• 作業課題: 下の資料のうち、「You are a GUI」を含む行から始まり「The height and width of the screenshot is (654, 1054).」を含む行で終わる部分を、両端の行も含めて一字一句変えずに引用してください。

• 提示資料:
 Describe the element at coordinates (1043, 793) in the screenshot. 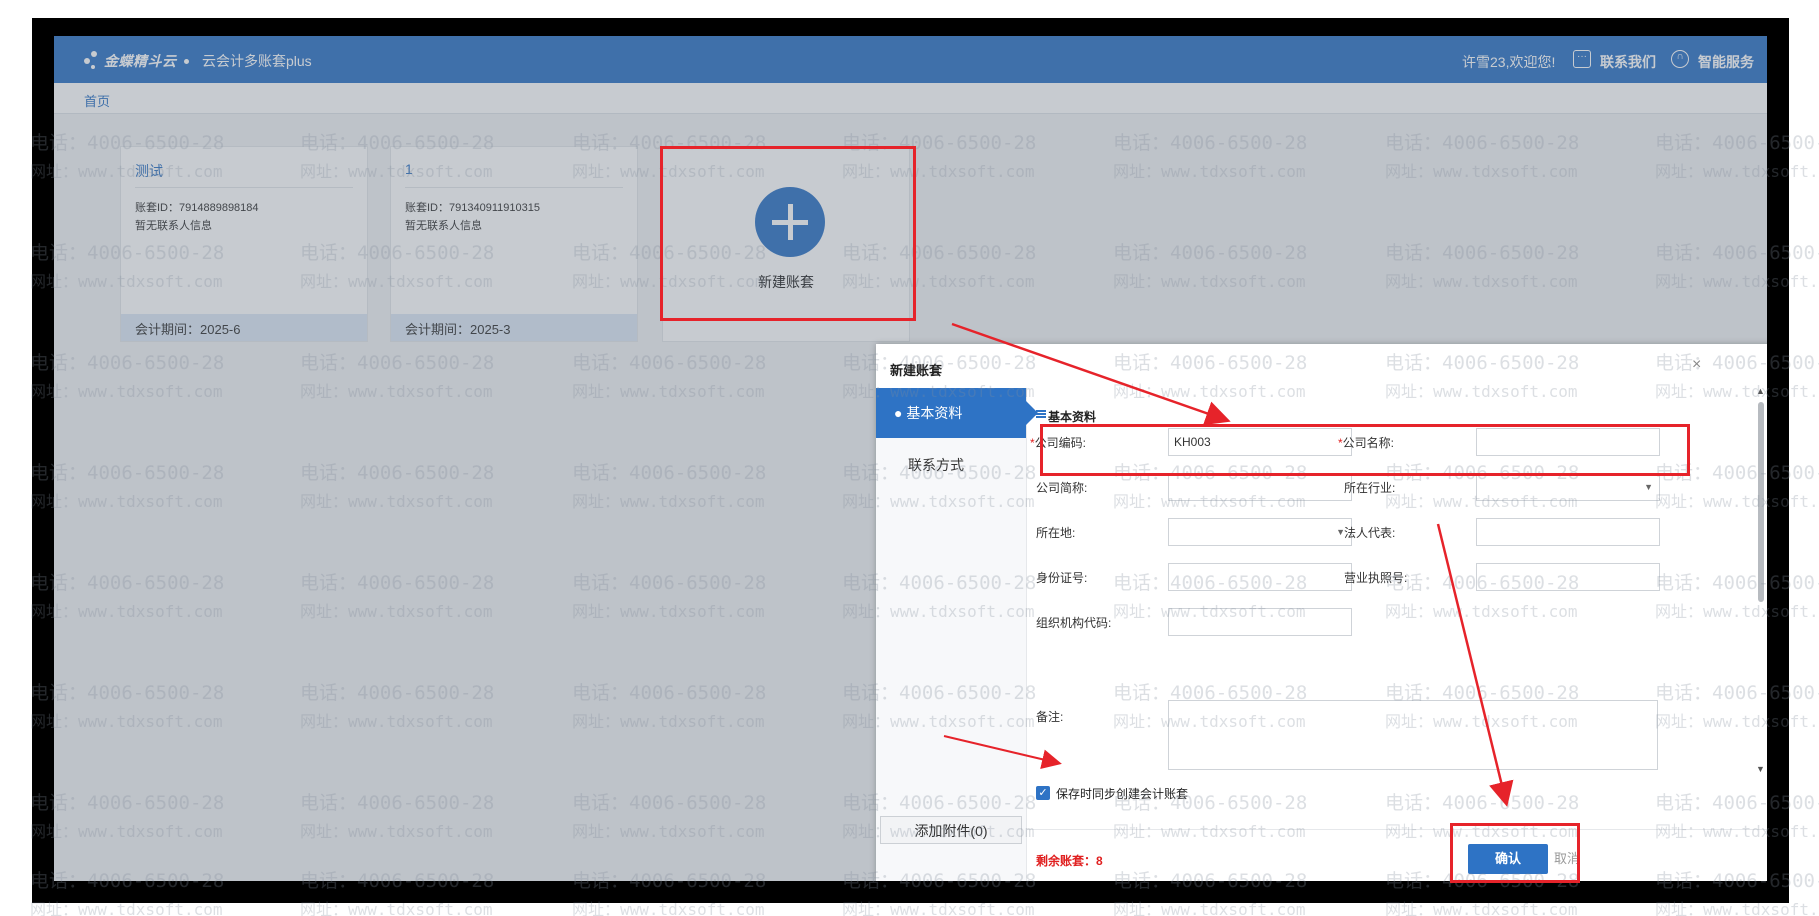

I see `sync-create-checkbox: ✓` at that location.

...

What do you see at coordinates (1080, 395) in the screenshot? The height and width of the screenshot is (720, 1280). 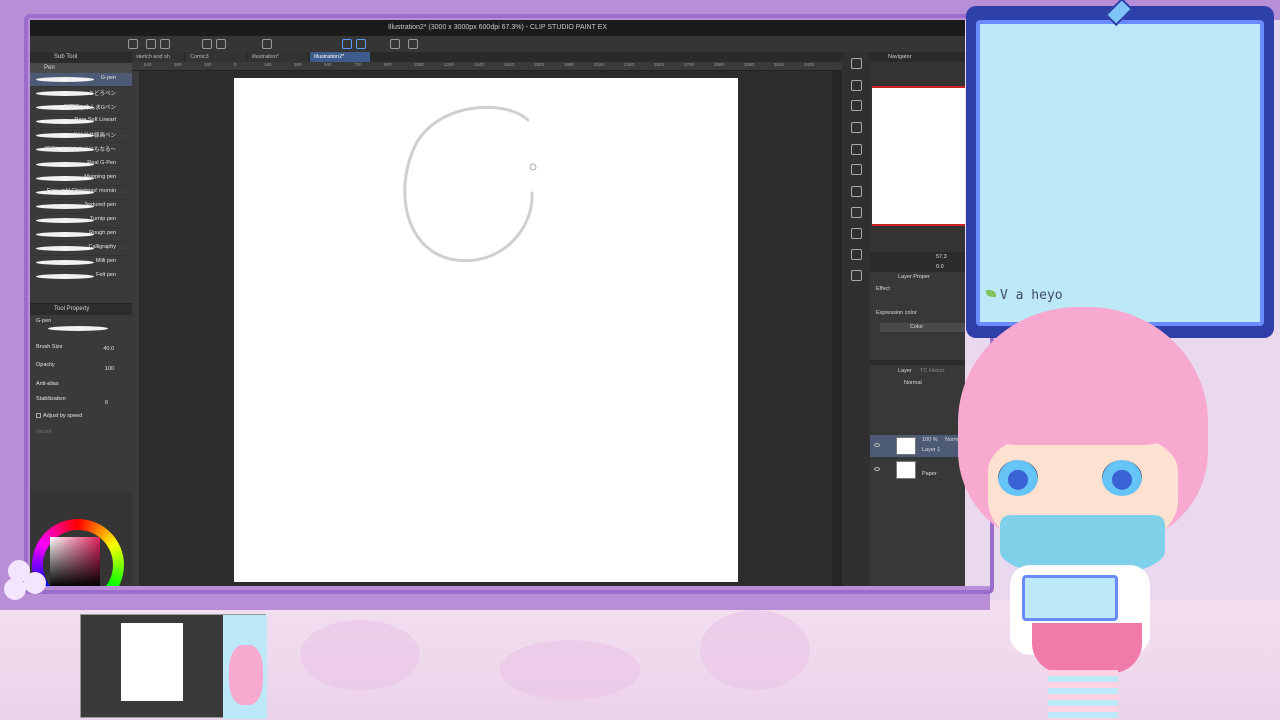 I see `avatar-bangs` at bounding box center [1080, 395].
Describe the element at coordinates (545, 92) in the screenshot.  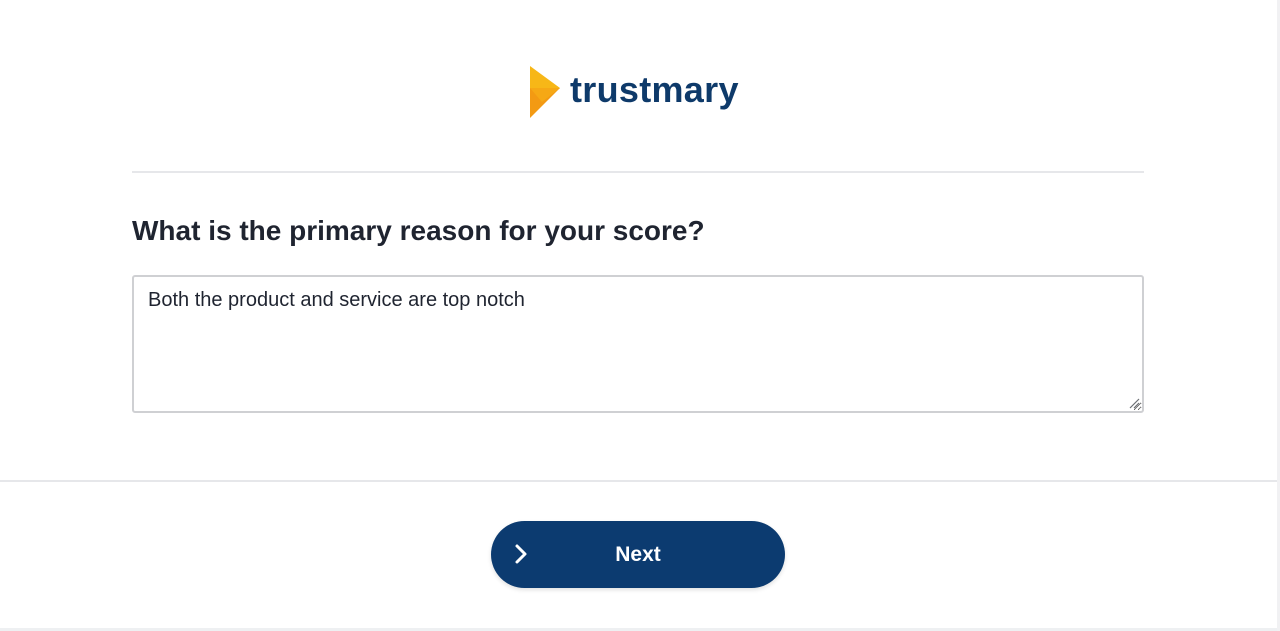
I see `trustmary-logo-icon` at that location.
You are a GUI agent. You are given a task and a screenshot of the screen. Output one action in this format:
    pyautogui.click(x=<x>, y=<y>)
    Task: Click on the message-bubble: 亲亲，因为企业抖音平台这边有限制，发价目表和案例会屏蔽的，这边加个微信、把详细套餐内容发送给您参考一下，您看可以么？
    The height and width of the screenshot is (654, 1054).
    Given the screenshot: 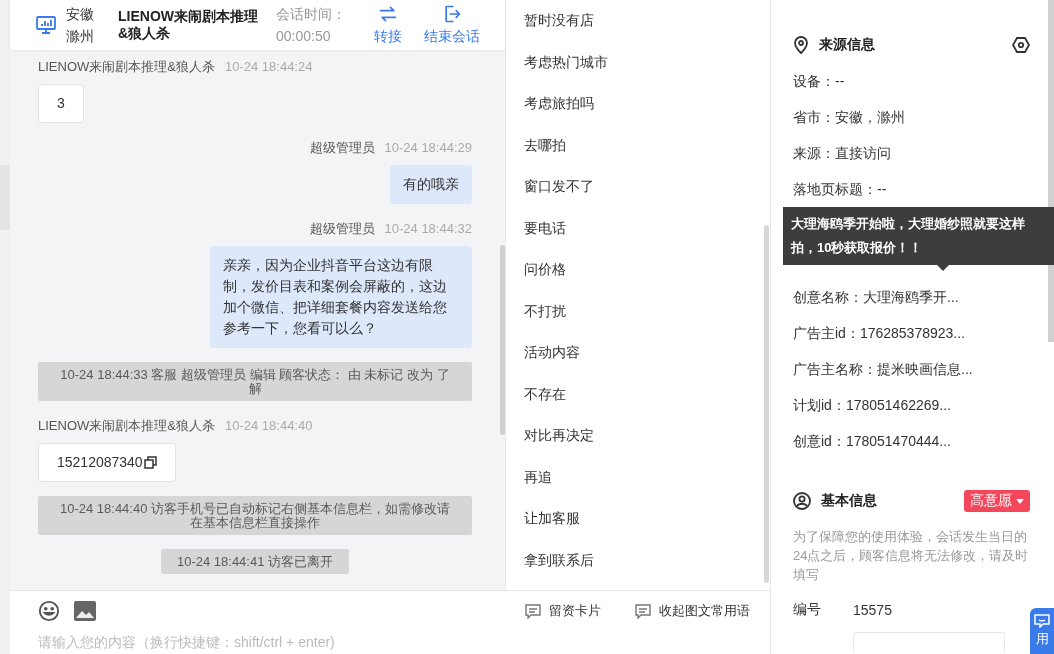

• 回答欄:
You are a GUI agent. You are given a task and a screenshot of the screen. Output one action in this format:
    pyautogui.click(x=<x>, y=<y>)
    Task: Click on the message-bubble: 亲亲，因为企业抖音平台这边有限制，发价目表和案例会屏蔽的，这边加个微信、把详细套餐内容发送给您参考一下，您看可以么？
    The height and width of the screenshot is (654, 1054).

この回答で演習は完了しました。